<<<<
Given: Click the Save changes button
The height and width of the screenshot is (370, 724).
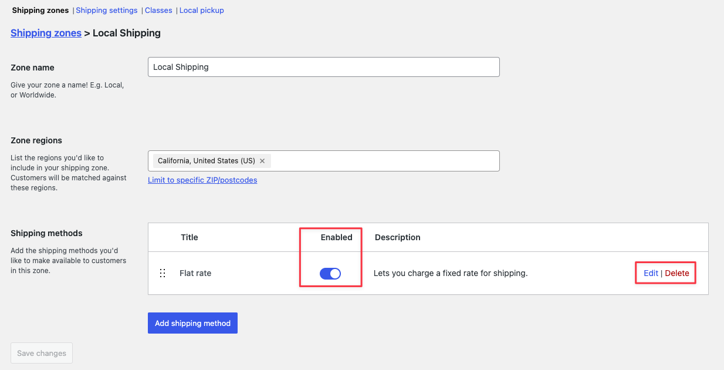Looking at the screenshot, I should tap(41, 352).
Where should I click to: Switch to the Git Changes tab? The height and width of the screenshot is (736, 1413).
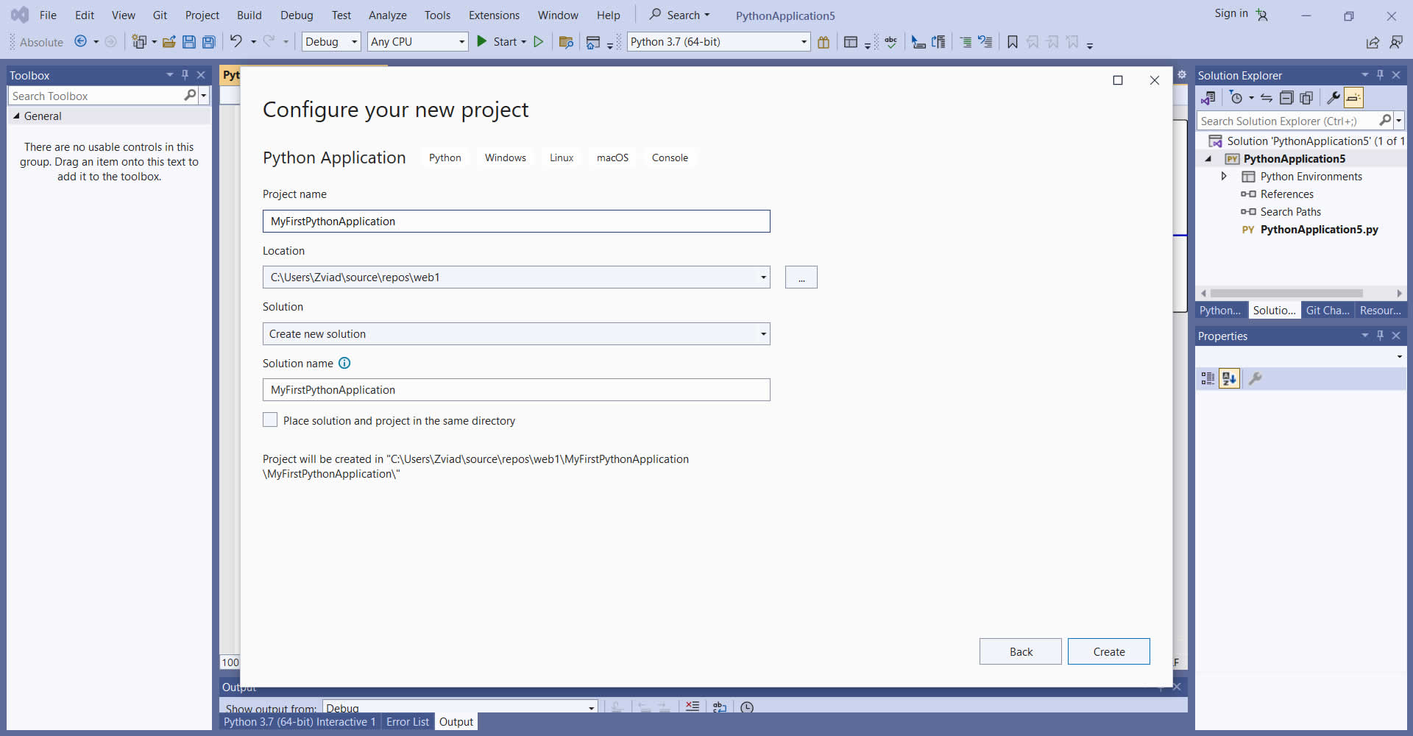tap(1327, 311)
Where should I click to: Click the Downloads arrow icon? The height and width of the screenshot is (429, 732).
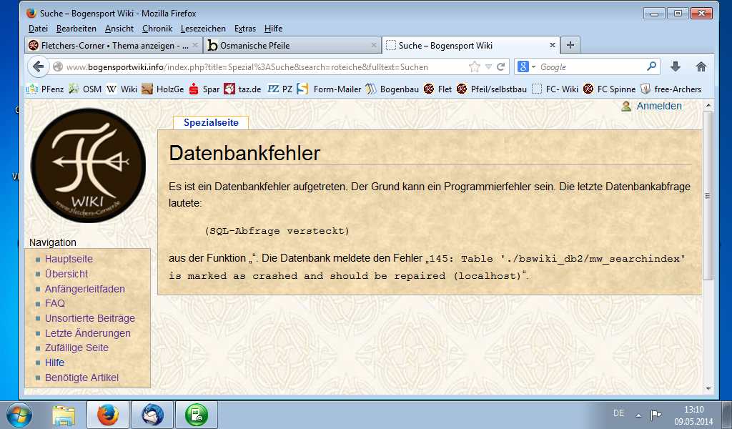pyautogui.click(x=675, y=66)
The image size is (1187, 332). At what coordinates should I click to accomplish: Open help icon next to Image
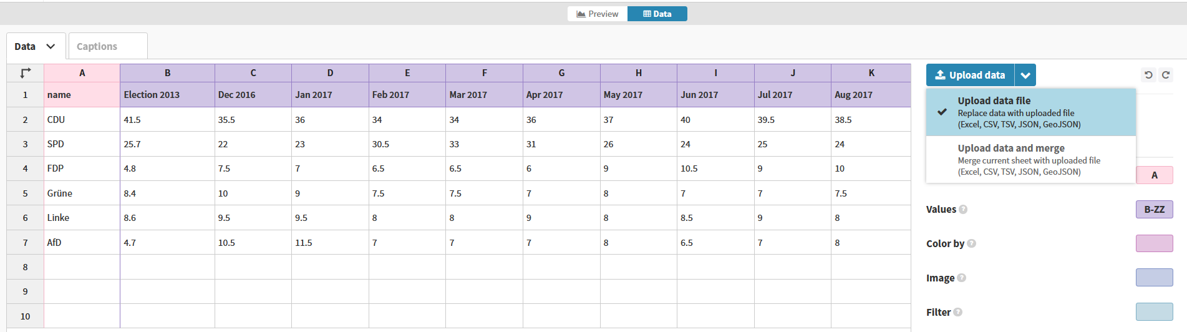961,278
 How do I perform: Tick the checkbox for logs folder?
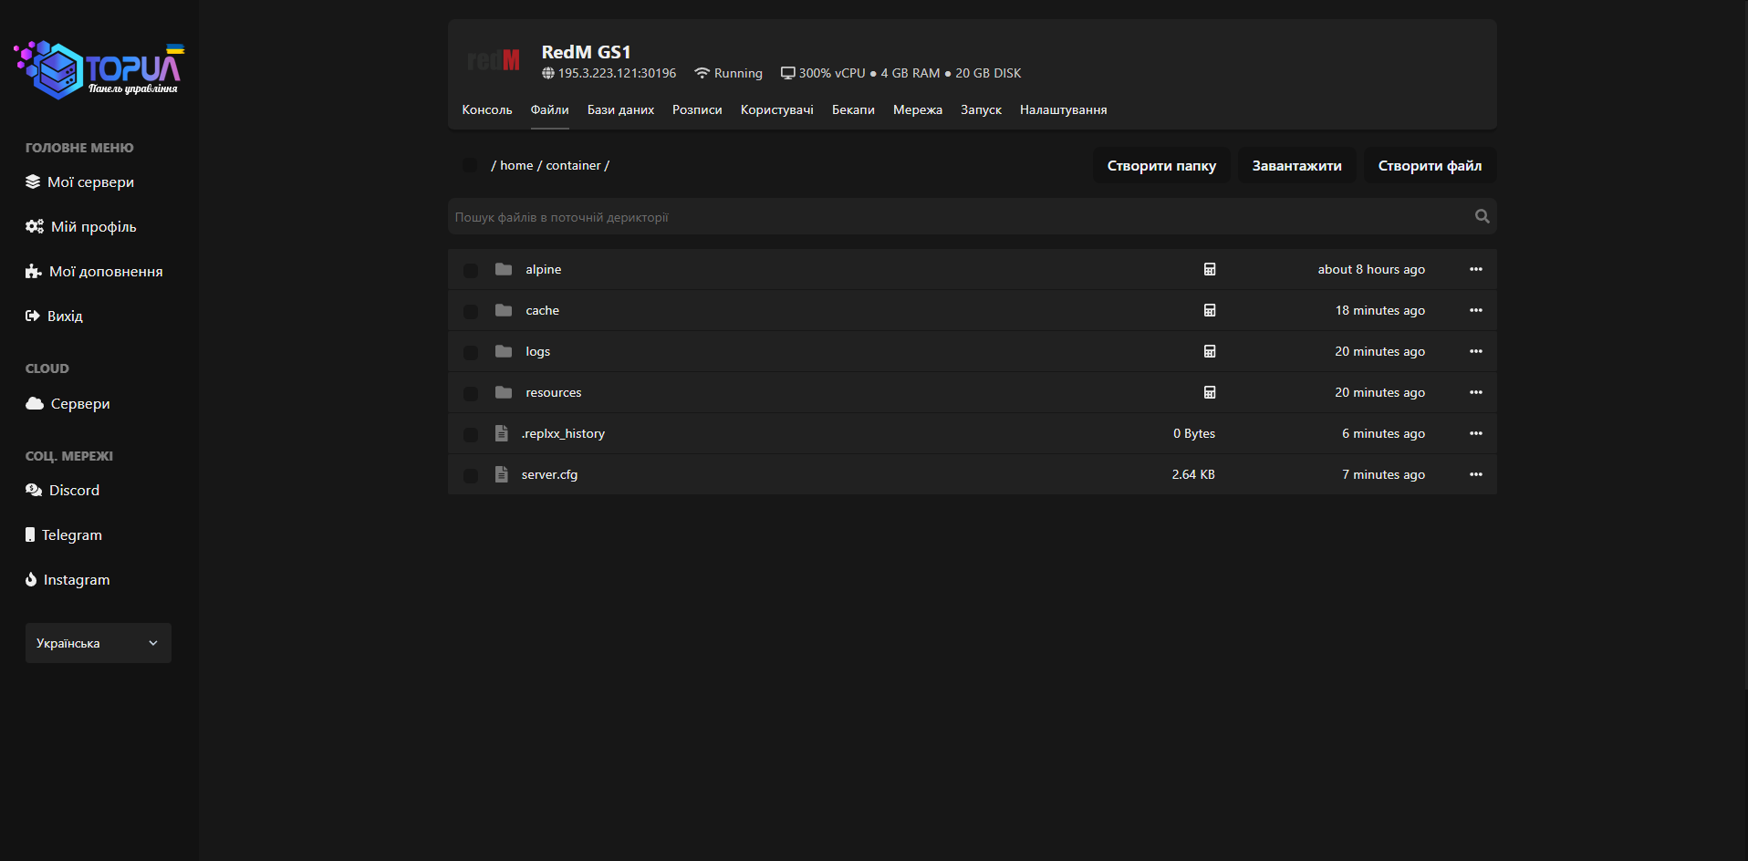coord(471,352)
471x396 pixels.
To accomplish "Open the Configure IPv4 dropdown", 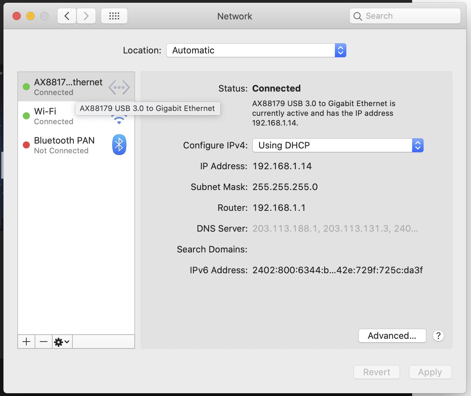I will 338,145.
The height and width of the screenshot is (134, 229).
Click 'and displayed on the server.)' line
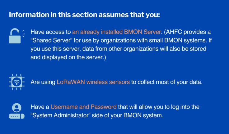point(68,57)
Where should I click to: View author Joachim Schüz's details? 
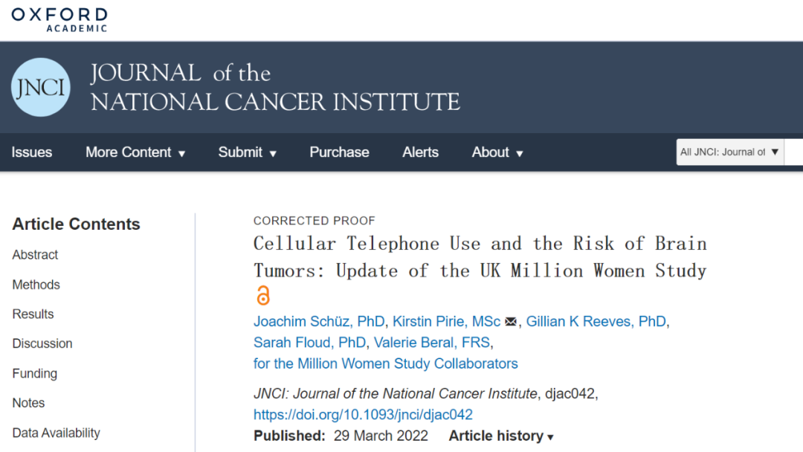tap(319, 322)
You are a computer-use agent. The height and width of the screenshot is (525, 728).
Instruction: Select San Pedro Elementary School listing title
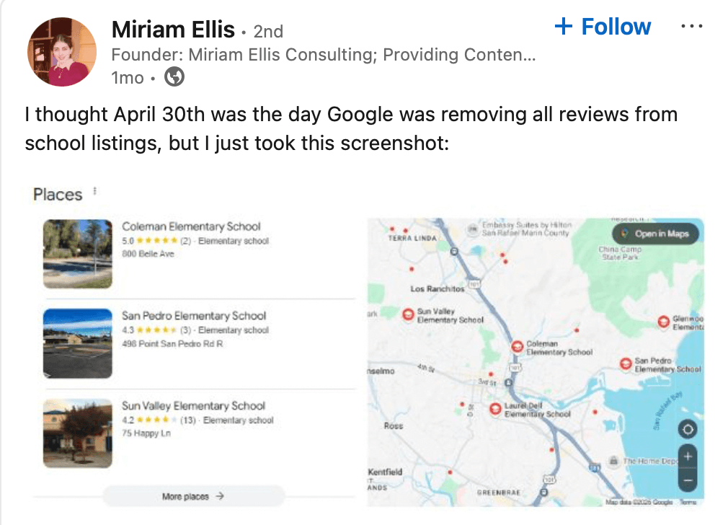pos(194,315)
>>>>
Task to complete: With the pictures left out, copy exactly the lines from the one containing "The height and width of the screenshot is (134, 229)." through the final line of the records above, both included.

Written response:
The height and width of the screenshot is (134, 229).
Click 'and displayed on the server.)' line
point(68,57)
Where should I click to: View author Joachim Schüz's details? 
tap(319, 322)
You are a computer-use agent. The height and width of the screenshot is (525, 728).
Instruction: Select San Pedro Elementary School listing title
pos(194,315)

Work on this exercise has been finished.